Note: The variables that make up the learning outcomes in this study are;
Students' achievement scores in geometric construction examination.
Students' attitude to geometric construction
A one-way between groups Multivariate Analysis of Variance (MANOVA) was performed to investigate differences in learning outcome (achievement and attitudes). Two dependent variables (Achievement in geometric construction examination and Attitude to geometric construction) were involved. The independent variable was instructional methodology. There was no statistically significant difference between web based and traditional groups on the combined dependent variables: F (2, 59) = 0.591, p=0.557; Wilks' lamda = 0.980, Eta squared = 0.020. When the results of the dependent variables were considered separately, none of the differences reached statistical significance.
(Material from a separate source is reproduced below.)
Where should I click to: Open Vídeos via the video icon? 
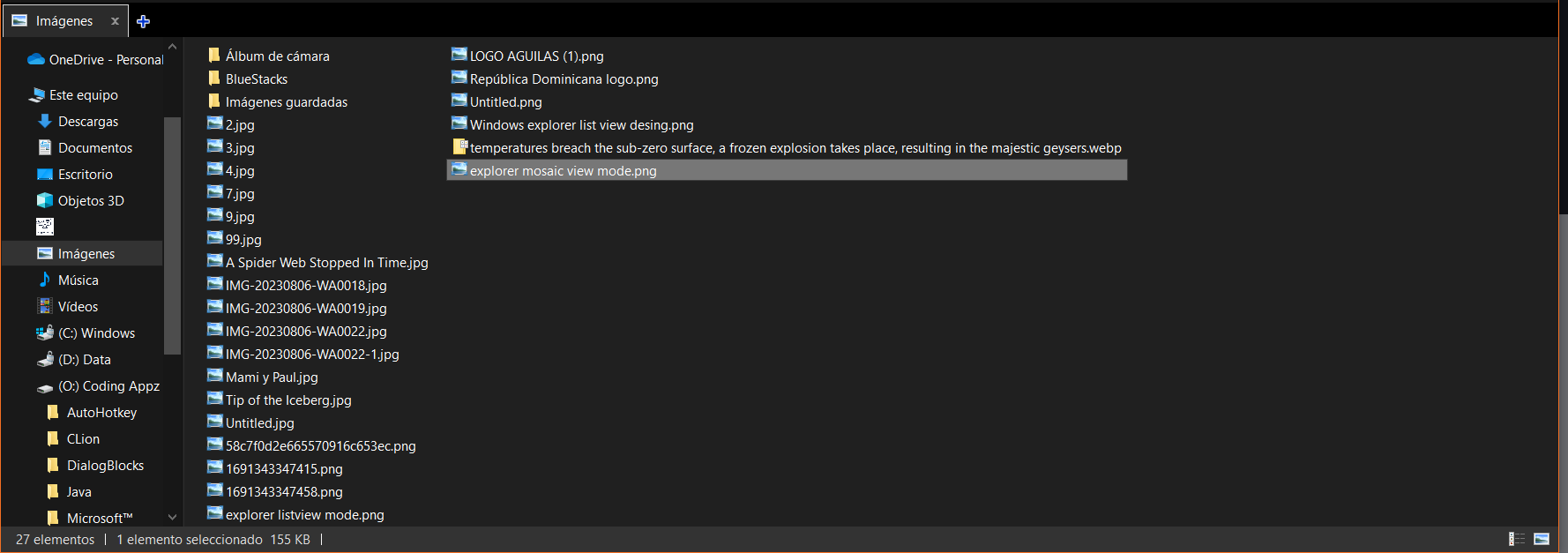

The Hypothesis is therefore upheld that there is no significance difference between the two groups in the combined dependent variables.
An inspection of the mean scores indicated that the web-based group performed better in both achievement scores in geometric construction examination and attitude to geometric construction than the traditional group. Below are the means and standard deviations.
The result of hypothesis I revealed no correlation between attitude to subject and performance which upheld (Bruce et al, 2000; Papanastastasiou, 2004), however the further weakening of correlation between attitude and performance after treatment may be attributable to the fact that experimental study are criticised to be artificial (Dennis et al, 2001). The students did not see any benefit the study was going to bring to them even after the reearcher had tried to explain the purpose of the research.
The web learners' attitudunal change to mathematics was positive after treatment though not statistically significant enough to generalise, the traditional method learners had a better attitude to the subject prior to treatment, however the mean attitudinal scores across treatment groups is not statistically significant,
According to hypothesis III, that there is no significant difference between achievement of web based and traditional, the mean and standard deviation of both the pre and post test was not statistically significant, therefore there may not be any noticeable impact that instructional technology had on achievement of both the control and experimental group. The web based approach however, according to hypothesis IV revealed a better approach in terms of improvement in both achievement and attitude of the experimental group. There was only a slight impact in attitudinal change after the intervention from the experimental group. The reason for this could be attributed to the interest students have in web-based teaching as supported by (Nguyen et al, 2005; Salami, 2008) that students taught mathematics with computer technology achieved cognitively higher than those taught without computer technology. Students were seen navigating between the instructional site and social network sites.
CONCLUSIONS AND IMPLICATION OF FINDINGS
This research has been able to show that both the traditional method of instruction and the web-based method play an important role in teaching and learning .The study cannot be said to be conclusive as to the effect of web based learning in performance in mathematics, it is therefore suggested that further work be carried out. The implication of this for;
Teahers of Mathematics should blend the two approaches to teaching and learning i.e web based and traditional method.
Information Systems developers and researchers should address filtering of unwanted sites out of computers during learning on the internet, as students were seen visiting social network sites during the experiment
More studies are recommended on impact of technology on achievement, this will ensure students are able to understand concepts, be technologically developed to face the challenges of global development
A further study is recommended for rural and public school settings as against the urban and private school settings used for this study.